[Opening RECORDS TO PROCESS section]

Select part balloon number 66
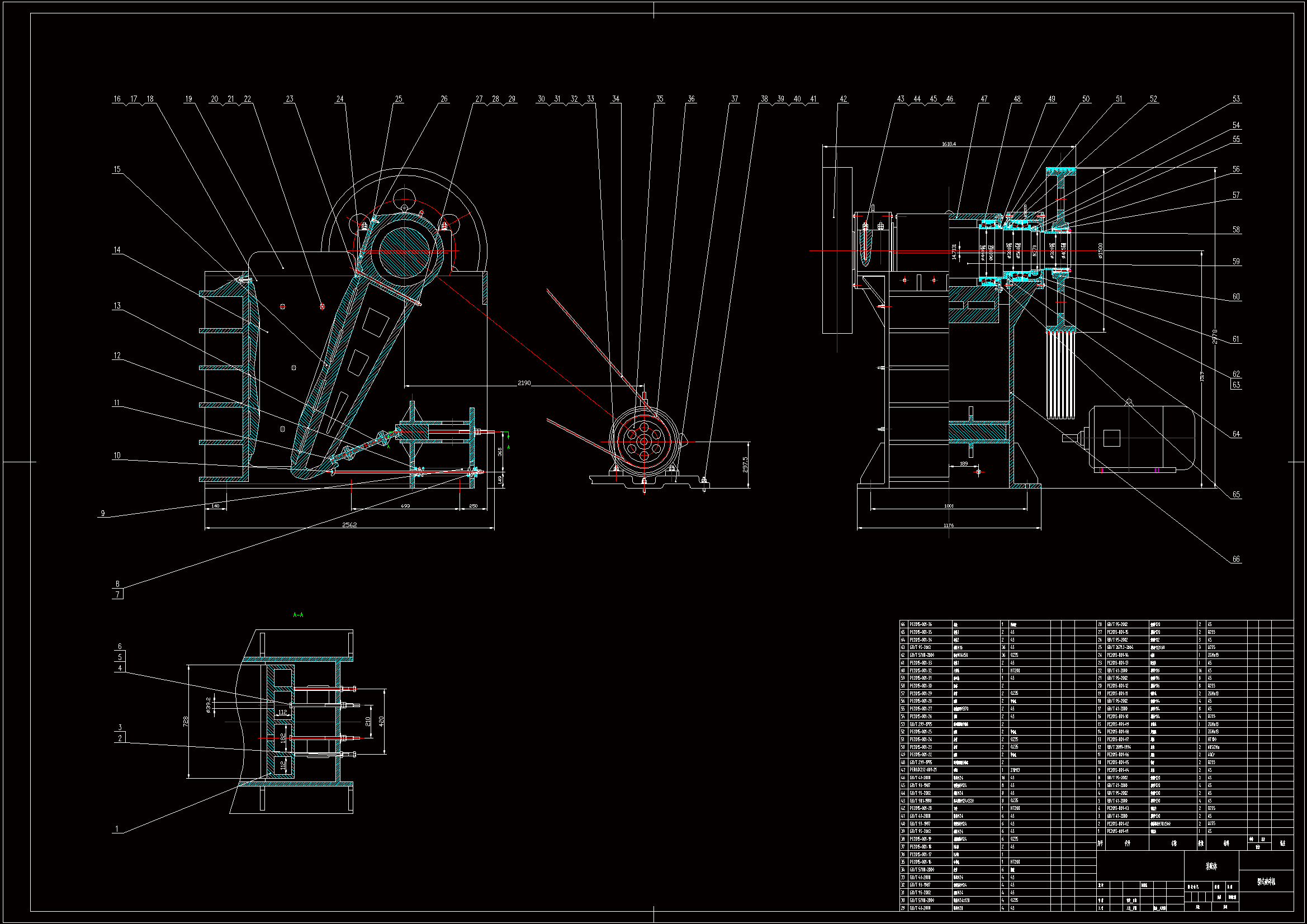This screenshot has height=924, width=1307. click(1235, 559)
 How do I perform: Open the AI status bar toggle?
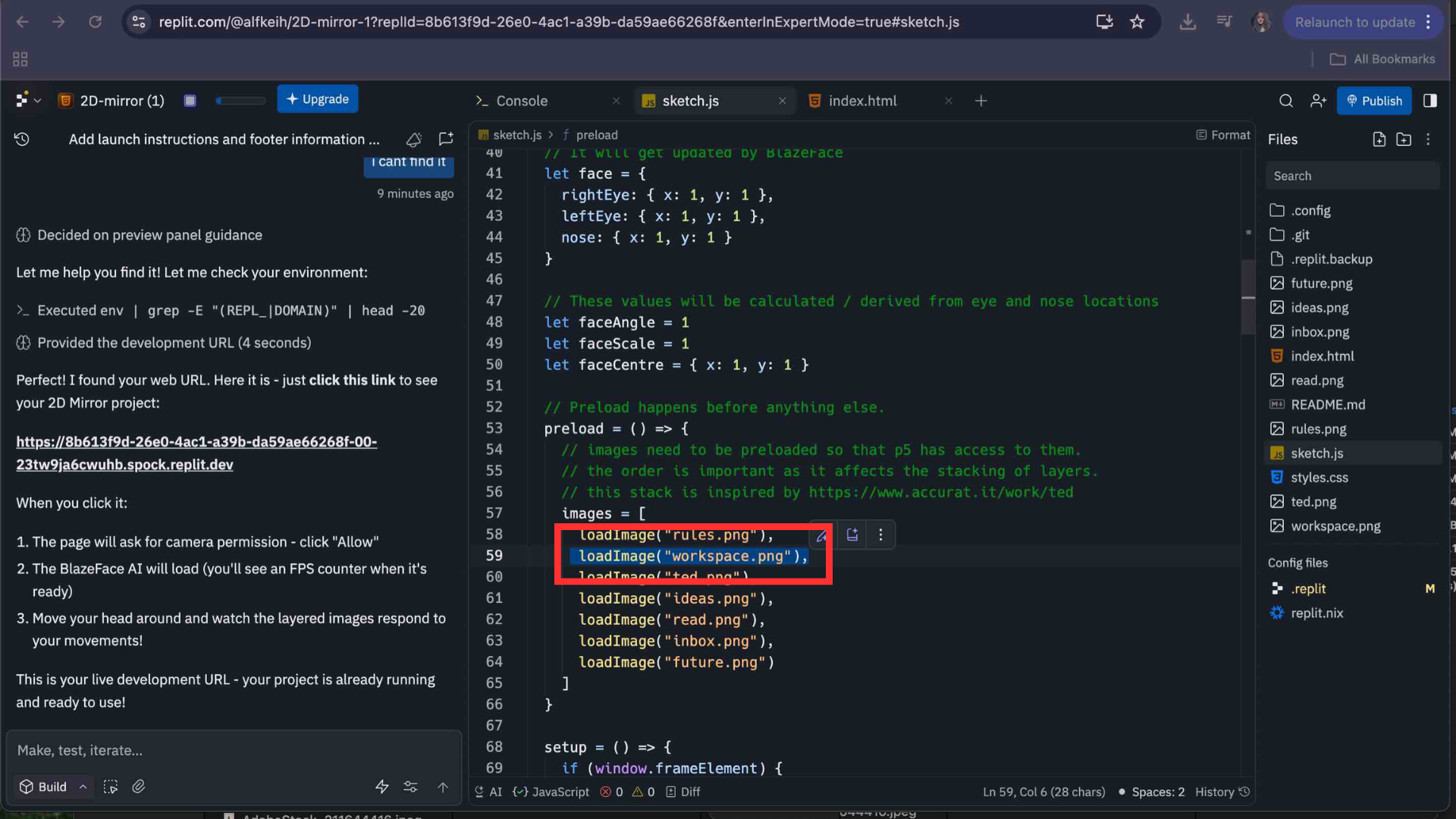pyautogui.click(x=488, y=792)
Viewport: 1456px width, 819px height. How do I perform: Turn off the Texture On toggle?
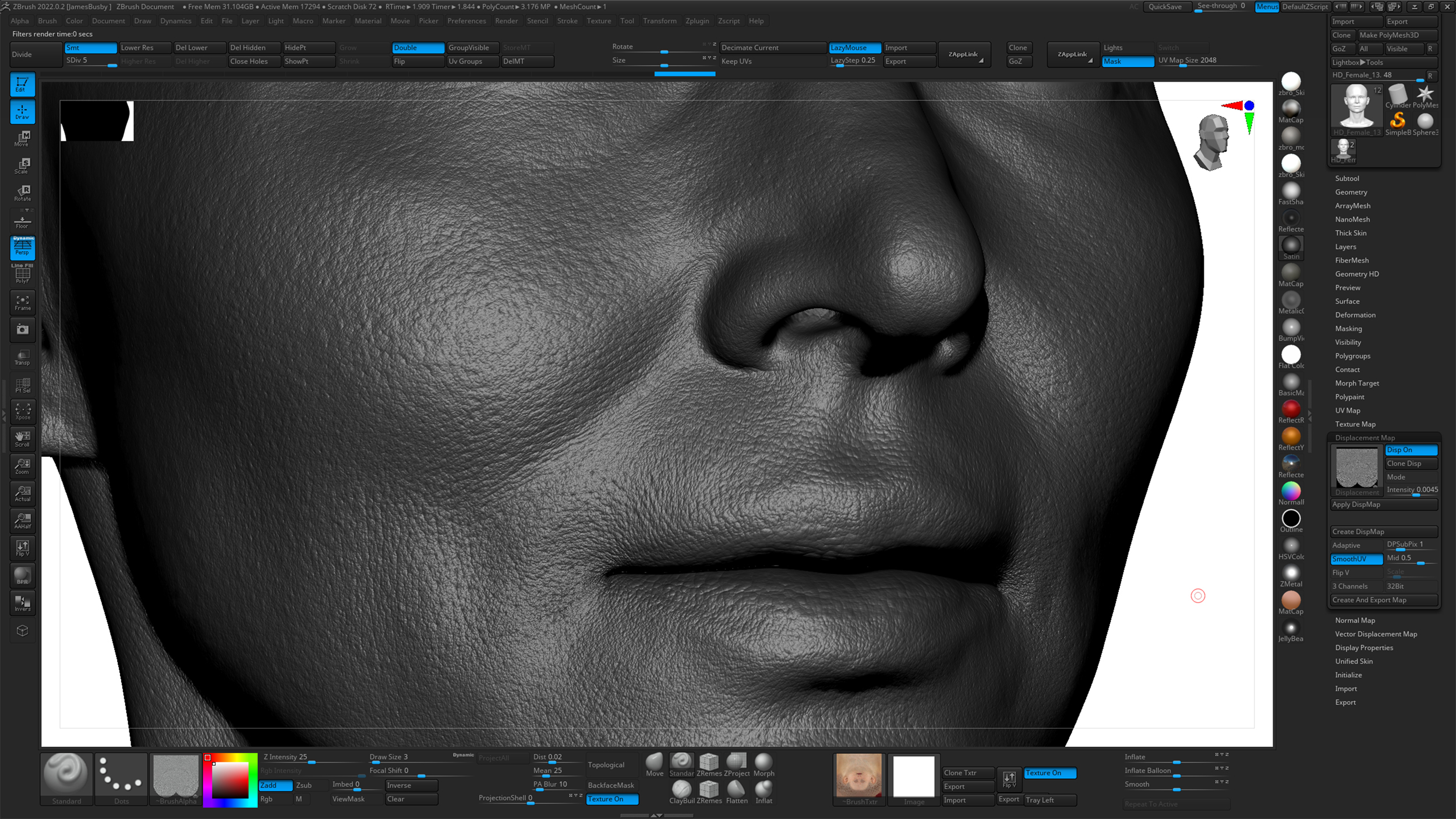click(x=1049, y=773)
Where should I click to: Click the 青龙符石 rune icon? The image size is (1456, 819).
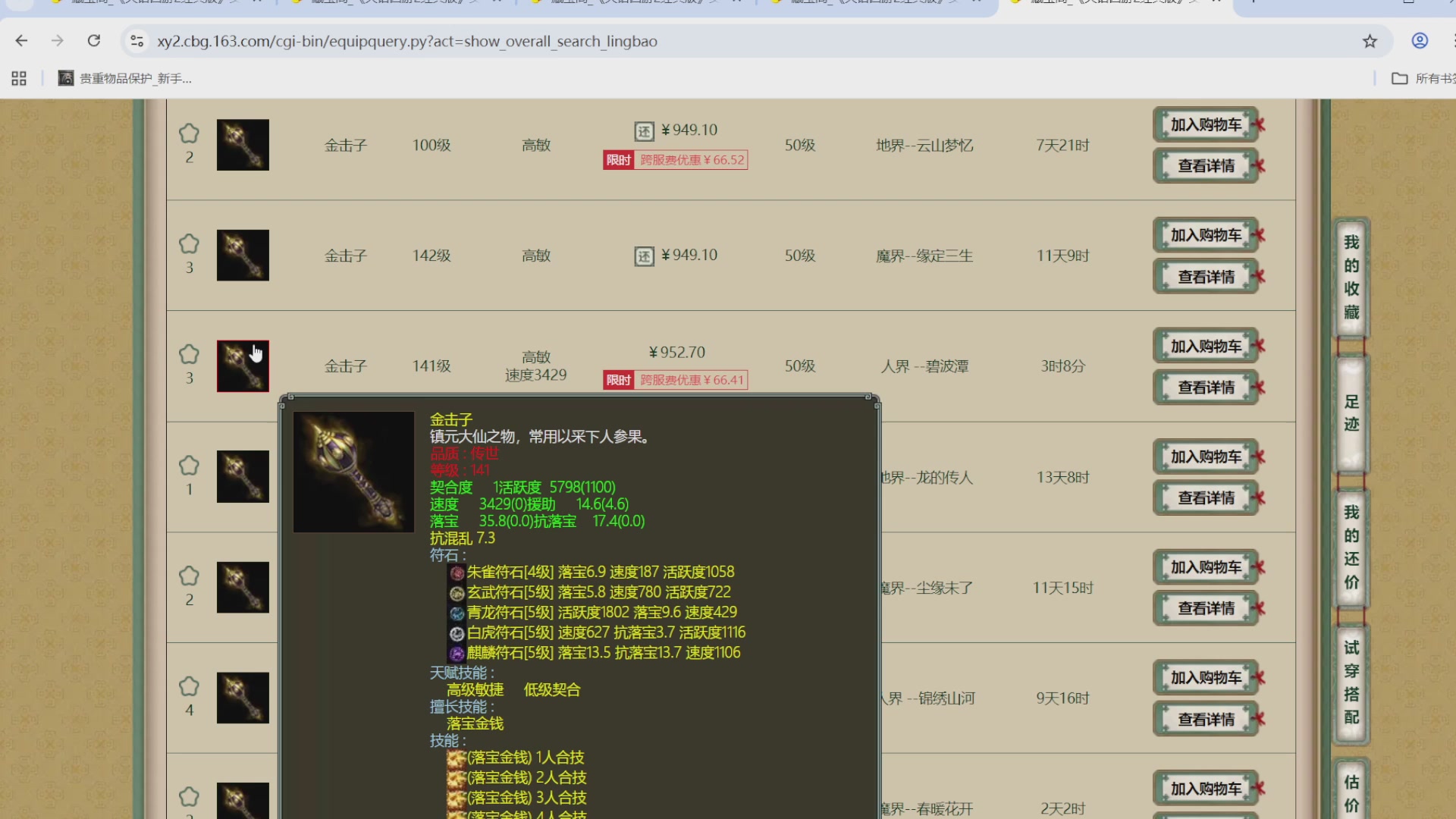coord(457,613)
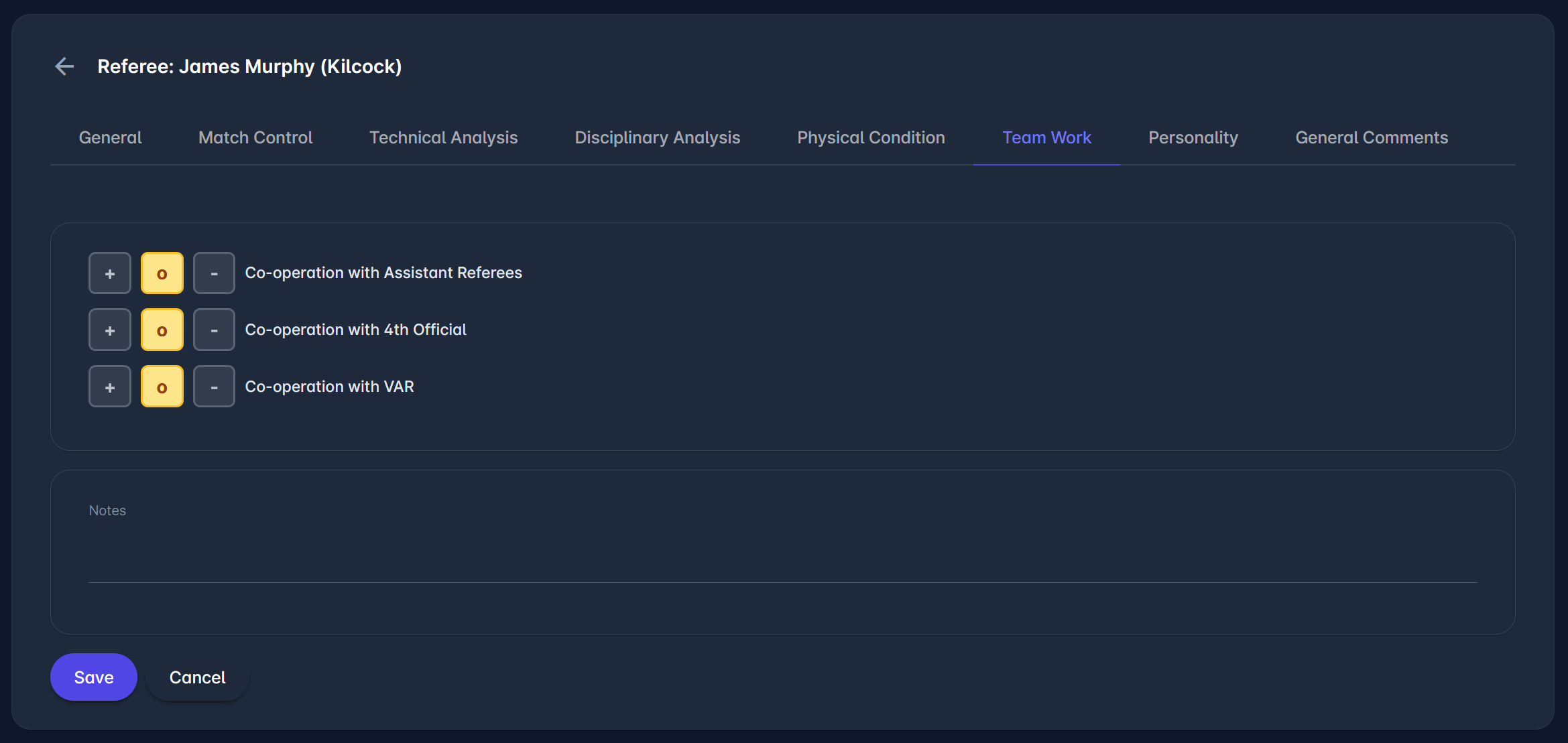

[Closing RECORDS TO PROCESS section]

REQUIRED WORK » Omitting all pictures, copy the preceding entries without any alteration.

SOLUTION TO THIS EXERCISE »
Select part balloon number 66
This screenshot has height=924, width=1307. click(1235, 559)
 How do I perform: Open the AI status bar toggle?
pyautogui.click(x=488, y=792)
Viewport: 1456px width, 819px height. How do I perform: Turn off the Texture On toggle?
click(x=1049, y=773)
Where should I click to: Click the 青龙符石 rune icon? The image size is (1456, 819).
coord(457,613)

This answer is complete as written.